■ WRITTEN PROBLEM:
Edit the lines below by replacing "click" with "tap" and leaving everything else unchanged. Omit the picture from your output.

■ TASK MATERIAL:

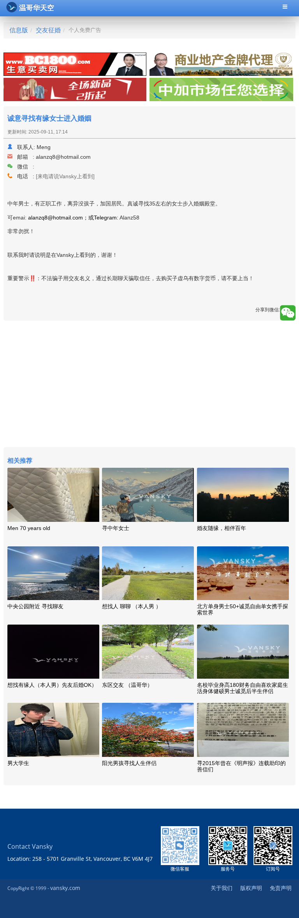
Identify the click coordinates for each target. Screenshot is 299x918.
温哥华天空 (36, 8)
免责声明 (281, 888)
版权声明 (251, 888)
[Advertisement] (149, 384)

■ CORRECT ANSWER:
Identify the tap coordinates for each target. Screenshot is 299x918.
温哥华天空 (36, 8)
免责声明 (281, 888)
版权声明 (251, 888)
[Advertisement] (149, 384)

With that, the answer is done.